• **引用文**:
·····
インタビュー
周囲はすべて敵――1周年を迎える「MONSTER×DRAGON」の大型アップデート「SURVIVE」は,プレイヤー全員が敵になる「サバイバルアリーナ」を実装
モンドラと言えば,国家に属する傭兵として,仲間と協力して他国よりも多くのクリスタルを手に入れるという作品だが,どうも今回のアップデートで追加される新ルールは,「自分以外がすべて敵」という,これまでと相当に毛色が違うものになるらしい。
1周年という節目で実装される今回のアップデートは,はたしてどんな内容なのか。本作プロデューサーの岡山博紀氏,アシスタントプロデューサー 東度武史氏に話を聞いてみた。
「MONSTER×DRAGON」公式サイト
周りの99人はすべて敵! 新モード「サバイバルアリーナ」が登場
4Gamer:
本日はよろしくお願いします。モンドラは2011年の12月12日にサービスが始まって,まもなく1周年を迎えますね。
はい。あっという間でした。感慨深いものがあります。
4Gamer:
そんな1周年という節目で実装される今回のアップデート「SURVIVE」とは,どんな内容になるのでしょうか。
岡山氏:
現在,スクウェア・エニックスのブラウザゲームには,「戦国IXA」を始め,「クリスタル◆コンクエスト」「ブレイブリーデフォルト プレイングブレージュ」と,いろいろなタイトルが揃っています。ですから,これまでのような「モンドラを世の中のすべての人に遊んでもらいたい」といった感じではなく,「モンドラらしくより深みを出していく」といった展開ができるようになったと思っています。
本日お伝えする内容すべてを12月12日に実装する予定で,9月から準備を進めてきましたが,その内容は正直……これまでとは全然違う,「別ゲーム」です。
4Gamer:
別ゲーム……ですか。詳しく教えてください。
岡山氏:
まずは,こちらのメッセージをご覧ください。
傭兵達よ!
竜が地を砕き,魔が空を支配するこの世界でよくぞ生き抜いた!
血とクリスタルを求めてやまない戦士達に新たなる地獄を与えよう。
「サバイバルアリーナ」
そこは,資源を奪い合うだけでは飽きたらない猛者達が,自らの武を誇る場所。
あらゆる闘争が詰まった試練の釡。
存分に戦うがいい……
その生命とクリスタルが尽き果てるまで!
岡山氏:
キャッチコピーは「全員,敵」です。プレイヤーさん達には,さらなる地獄の戦場を味わっていただきたいと思います。
4Gamer:
この「サバイバルアリーナ」が新モードの名前になるわけですか。
岡山氏:
そうです。サバイバルアリーナは,一つのマップに最大100人のプレイヤーが参戦し,基本的に誰にでも攻撃できるというものです。ただし,制限時間のあいだずっと戦い続けるというものではなく,戦場で自分が撃破されるまでスコアを稼ぎ続けて,その点数を競うモードになります。
·····
[要素検索の記録]
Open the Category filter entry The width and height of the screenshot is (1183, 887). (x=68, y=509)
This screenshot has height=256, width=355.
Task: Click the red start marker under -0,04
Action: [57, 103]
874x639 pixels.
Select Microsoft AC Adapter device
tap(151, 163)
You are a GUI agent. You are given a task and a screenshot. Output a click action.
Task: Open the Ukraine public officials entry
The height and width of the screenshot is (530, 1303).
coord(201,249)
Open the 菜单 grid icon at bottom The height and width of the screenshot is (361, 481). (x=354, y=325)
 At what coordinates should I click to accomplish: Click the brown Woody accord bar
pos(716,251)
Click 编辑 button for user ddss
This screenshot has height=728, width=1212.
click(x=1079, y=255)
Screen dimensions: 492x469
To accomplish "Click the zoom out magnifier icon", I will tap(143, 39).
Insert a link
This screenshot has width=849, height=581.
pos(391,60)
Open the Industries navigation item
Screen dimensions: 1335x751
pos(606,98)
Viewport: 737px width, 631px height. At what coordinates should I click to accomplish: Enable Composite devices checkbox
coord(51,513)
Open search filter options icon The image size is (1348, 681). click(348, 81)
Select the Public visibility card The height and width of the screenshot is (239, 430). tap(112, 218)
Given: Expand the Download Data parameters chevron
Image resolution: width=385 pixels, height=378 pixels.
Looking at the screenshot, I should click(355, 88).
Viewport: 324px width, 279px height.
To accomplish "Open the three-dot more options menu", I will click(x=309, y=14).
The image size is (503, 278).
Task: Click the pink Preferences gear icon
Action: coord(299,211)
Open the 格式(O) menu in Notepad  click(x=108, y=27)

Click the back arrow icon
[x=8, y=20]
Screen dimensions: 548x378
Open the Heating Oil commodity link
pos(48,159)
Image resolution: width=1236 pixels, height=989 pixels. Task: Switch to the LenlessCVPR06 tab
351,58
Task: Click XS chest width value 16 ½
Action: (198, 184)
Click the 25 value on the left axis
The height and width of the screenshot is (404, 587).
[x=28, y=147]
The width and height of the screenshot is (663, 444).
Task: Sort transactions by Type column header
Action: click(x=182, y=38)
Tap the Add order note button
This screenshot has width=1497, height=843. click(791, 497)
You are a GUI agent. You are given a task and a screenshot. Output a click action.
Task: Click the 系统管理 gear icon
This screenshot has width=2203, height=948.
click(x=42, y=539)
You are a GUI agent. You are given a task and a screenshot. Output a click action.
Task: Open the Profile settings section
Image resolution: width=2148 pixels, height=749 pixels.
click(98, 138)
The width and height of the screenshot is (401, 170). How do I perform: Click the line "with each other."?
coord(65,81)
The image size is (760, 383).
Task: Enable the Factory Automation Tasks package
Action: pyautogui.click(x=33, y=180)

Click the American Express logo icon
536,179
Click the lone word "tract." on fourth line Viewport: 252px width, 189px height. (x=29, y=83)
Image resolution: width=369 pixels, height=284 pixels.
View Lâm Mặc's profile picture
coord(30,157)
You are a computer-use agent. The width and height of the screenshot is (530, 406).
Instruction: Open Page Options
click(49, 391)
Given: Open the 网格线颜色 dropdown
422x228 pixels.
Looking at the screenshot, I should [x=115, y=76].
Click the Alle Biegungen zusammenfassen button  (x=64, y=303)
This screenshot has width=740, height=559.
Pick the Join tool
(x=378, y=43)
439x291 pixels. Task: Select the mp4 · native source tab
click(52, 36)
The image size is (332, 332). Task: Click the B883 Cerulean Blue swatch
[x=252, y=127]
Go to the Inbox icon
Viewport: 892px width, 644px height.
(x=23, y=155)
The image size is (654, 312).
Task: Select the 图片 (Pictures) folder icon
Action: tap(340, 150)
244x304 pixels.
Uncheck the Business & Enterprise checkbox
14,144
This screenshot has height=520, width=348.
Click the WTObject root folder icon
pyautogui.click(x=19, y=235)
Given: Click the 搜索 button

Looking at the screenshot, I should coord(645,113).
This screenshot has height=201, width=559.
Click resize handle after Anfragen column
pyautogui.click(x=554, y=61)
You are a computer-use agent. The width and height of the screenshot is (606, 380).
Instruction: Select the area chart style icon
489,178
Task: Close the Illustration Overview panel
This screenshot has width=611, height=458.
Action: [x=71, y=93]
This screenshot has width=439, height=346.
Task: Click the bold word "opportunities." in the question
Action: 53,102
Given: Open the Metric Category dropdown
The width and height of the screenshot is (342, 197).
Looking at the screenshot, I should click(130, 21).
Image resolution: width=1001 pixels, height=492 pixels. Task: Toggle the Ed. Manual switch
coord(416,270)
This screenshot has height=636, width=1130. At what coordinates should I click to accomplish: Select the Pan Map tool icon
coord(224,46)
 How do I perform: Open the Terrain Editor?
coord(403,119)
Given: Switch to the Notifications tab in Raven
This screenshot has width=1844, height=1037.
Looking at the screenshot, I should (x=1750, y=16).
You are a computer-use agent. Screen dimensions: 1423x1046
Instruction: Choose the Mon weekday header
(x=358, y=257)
·····
• **課題の内容**: 上のインタビュー記事のうち、「本日お伝えする内容すべてを1」から「竜が地を砕き,魔が空を支配するこの世界でよくぞ生き抜いた!」までの部分を一字一句そのまま書き出してください。

• **解答**:
本日お伝えする内容すべてを12月12日に実装する予定で,9月から準備を進めてきましたが,その内容は正直……これまでとは全然違う,「別ゲーム」です。
4Gamer:
別ゲーム……ですか。詳しく教えてください。
岡山氏:
まずは,こちらのメッセージをご覧ください。
傭兵達よ!
竜が地を砕き,魔が空を支配するこの世界でよくぞ生き抜いた!